> _Goal of the exercise_:
Filter the entries, keeping every line with the word "computer".

> _Provided records_:
========
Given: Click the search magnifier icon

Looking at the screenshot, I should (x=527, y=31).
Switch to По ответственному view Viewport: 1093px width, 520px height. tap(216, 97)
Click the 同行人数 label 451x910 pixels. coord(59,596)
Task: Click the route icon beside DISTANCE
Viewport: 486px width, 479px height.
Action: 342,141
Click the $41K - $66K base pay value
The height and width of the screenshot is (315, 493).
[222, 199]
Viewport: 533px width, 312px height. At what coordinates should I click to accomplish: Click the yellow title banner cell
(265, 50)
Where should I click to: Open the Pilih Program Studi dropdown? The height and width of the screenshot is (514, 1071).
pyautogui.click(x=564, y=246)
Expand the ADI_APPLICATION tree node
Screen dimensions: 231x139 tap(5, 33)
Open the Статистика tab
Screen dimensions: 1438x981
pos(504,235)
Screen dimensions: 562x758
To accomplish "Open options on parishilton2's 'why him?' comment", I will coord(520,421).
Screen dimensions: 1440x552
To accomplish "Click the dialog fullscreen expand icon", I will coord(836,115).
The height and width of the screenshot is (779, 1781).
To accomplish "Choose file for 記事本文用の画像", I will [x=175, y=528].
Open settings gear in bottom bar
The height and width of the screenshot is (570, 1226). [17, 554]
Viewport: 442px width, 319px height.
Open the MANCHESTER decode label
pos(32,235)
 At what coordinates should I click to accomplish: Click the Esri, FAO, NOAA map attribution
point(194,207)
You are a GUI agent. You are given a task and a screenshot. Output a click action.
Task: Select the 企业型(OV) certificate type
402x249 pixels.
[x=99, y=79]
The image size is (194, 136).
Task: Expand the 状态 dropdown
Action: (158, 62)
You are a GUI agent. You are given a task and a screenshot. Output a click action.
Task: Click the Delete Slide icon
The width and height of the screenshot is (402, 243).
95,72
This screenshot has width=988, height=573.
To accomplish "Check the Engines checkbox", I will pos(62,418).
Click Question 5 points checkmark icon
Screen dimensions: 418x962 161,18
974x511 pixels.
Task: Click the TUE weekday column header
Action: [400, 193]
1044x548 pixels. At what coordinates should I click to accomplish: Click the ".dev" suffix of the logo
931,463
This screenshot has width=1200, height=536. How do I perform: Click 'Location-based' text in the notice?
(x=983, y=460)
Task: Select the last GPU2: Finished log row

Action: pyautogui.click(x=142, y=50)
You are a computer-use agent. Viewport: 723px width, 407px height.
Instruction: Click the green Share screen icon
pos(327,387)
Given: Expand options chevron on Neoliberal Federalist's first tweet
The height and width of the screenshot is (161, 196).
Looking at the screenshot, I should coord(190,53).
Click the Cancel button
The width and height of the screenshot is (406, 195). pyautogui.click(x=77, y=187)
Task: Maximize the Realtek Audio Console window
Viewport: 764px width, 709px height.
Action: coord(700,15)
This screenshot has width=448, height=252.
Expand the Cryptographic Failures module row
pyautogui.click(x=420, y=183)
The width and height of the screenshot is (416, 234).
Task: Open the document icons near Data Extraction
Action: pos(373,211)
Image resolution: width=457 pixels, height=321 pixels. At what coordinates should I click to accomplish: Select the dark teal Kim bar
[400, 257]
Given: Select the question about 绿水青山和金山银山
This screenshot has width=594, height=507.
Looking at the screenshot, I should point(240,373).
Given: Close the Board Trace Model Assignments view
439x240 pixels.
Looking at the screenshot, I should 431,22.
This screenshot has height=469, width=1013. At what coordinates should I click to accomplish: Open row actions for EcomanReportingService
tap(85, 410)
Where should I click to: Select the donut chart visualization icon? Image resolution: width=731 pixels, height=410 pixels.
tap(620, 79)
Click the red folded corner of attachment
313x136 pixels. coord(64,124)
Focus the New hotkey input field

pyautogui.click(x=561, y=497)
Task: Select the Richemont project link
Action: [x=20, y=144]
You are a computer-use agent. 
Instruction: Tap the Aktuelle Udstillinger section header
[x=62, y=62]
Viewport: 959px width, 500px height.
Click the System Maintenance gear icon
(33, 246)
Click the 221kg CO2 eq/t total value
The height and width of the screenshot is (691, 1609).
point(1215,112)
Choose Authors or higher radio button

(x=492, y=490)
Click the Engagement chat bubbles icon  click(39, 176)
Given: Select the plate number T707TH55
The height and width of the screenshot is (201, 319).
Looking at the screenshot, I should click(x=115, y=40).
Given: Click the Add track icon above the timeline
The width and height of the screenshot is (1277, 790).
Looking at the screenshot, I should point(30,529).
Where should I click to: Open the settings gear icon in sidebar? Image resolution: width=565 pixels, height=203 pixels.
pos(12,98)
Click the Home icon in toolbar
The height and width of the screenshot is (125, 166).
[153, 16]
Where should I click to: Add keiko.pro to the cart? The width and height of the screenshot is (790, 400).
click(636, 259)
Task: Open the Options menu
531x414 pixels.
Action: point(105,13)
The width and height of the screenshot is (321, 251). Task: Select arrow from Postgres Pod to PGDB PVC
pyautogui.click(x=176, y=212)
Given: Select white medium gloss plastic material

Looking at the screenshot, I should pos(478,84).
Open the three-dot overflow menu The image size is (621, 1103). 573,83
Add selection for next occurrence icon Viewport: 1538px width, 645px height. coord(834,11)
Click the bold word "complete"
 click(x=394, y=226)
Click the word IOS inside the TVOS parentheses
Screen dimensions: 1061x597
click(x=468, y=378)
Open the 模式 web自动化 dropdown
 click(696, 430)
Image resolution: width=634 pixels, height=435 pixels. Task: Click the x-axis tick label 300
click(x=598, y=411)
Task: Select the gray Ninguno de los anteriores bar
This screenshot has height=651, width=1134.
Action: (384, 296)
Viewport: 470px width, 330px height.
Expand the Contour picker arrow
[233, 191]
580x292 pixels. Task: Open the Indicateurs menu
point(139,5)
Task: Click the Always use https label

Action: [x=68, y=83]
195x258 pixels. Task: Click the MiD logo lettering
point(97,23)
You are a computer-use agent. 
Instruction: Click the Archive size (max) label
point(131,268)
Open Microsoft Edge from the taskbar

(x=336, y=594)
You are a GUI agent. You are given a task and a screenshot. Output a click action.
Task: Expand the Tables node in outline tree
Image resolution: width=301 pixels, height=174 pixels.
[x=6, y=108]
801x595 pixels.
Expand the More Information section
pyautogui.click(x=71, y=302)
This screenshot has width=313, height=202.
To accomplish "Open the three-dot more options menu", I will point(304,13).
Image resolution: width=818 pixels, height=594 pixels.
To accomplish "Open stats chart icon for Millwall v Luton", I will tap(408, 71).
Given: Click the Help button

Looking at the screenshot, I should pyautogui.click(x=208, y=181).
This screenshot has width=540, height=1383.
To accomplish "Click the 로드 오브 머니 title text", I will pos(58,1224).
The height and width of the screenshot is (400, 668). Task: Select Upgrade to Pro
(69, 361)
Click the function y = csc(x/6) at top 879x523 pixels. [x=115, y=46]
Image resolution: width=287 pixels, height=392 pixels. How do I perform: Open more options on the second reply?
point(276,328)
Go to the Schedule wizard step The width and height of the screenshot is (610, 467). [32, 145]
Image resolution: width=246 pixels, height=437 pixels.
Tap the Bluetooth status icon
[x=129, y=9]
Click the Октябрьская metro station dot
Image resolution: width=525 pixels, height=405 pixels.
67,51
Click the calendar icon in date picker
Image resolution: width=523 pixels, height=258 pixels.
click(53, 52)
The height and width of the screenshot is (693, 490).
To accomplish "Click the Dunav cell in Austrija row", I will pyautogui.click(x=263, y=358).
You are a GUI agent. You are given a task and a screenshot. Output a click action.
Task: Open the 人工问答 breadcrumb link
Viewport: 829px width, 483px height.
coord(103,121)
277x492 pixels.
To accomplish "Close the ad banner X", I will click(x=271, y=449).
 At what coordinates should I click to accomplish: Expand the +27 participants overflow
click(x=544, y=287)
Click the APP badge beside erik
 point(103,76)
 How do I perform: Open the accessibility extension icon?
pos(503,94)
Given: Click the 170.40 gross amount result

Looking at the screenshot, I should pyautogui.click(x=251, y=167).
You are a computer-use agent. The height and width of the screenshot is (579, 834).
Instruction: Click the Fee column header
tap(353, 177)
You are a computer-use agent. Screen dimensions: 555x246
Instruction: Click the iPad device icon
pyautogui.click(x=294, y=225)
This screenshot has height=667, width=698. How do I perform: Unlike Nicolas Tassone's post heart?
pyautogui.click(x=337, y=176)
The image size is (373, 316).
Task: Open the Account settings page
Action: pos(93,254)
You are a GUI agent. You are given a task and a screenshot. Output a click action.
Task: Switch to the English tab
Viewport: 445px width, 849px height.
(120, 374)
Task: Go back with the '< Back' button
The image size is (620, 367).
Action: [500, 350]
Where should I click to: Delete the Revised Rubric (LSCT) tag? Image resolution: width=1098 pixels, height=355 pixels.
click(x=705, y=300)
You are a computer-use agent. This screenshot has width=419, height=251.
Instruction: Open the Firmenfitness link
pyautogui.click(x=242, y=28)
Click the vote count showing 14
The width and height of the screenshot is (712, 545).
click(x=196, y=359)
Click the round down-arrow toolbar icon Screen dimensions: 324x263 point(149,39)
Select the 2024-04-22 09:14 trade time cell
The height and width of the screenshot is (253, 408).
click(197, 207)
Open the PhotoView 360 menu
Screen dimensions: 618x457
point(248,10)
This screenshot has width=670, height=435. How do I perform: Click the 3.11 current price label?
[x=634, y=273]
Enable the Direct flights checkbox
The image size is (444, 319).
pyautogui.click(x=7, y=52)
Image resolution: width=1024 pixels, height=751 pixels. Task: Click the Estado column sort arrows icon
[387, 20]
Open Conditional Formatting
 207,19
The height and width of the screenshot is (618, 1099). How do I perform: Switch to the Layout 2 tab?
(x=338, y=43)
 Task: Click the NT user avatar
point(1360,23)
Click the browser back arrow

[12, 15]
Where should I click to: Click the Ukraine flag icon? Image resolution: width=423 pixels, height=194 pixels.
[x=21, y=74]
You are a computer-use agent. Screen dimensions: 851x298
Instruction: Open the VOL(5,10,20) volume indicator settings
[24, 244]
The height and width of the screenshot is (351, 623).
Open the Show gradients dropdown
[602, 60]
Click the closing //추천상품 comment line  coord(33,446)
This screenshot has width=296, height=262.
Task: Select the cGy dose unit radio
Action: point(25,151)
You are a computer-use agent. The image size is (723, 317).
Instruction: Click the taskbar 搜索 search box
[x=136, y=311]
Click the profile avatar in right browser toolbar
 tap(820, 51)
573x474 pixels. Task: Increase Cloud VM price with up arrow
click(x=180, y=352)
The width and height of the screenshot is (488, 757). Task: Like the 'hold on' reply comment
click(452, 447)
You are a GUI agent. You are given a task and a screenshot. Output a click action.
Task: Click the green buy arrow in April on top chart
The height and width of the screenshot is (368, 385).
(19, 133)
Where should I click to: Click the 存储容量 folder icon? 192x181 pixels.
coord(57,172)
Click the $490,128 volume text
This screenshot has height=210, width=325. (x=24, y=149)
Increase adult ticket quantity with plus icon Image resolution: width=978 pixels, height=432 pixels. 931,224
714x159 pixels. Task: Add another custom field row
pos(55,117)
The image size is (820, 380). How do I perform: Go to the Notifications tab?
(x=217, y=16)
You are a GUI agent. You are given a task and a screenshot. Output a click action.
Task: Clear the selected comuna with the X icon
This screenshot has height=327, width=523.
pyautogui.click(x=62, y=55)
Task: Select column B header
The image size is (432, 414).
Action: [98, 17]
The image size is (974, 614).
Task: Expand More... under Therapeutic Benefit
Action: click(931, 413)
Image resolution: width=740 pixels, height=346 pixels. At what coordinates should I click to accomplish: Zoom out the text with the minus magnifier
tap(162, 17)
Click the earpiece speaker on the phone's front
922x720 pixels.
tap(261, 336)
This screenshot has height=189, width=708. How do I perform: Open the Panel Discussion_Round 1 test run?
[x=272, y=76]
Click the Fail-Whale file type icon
========
> _Finished exercise_:
You are a computer-use agent. Viewport: 723px width, 407px height.
You are a computer-use agent. 
You are a computer-use agent. 
You are a computer-use agent. The height and width of the screenshot is (579, 834).
You are a computer-use agent. Screen dimensions: 555x246
You are a computer-use agent. This screenshot has width=419, height=251.
You are a computer-use agent. Screen dimensions: 851x298
You are a computer-use agent. The image size is (723, 317).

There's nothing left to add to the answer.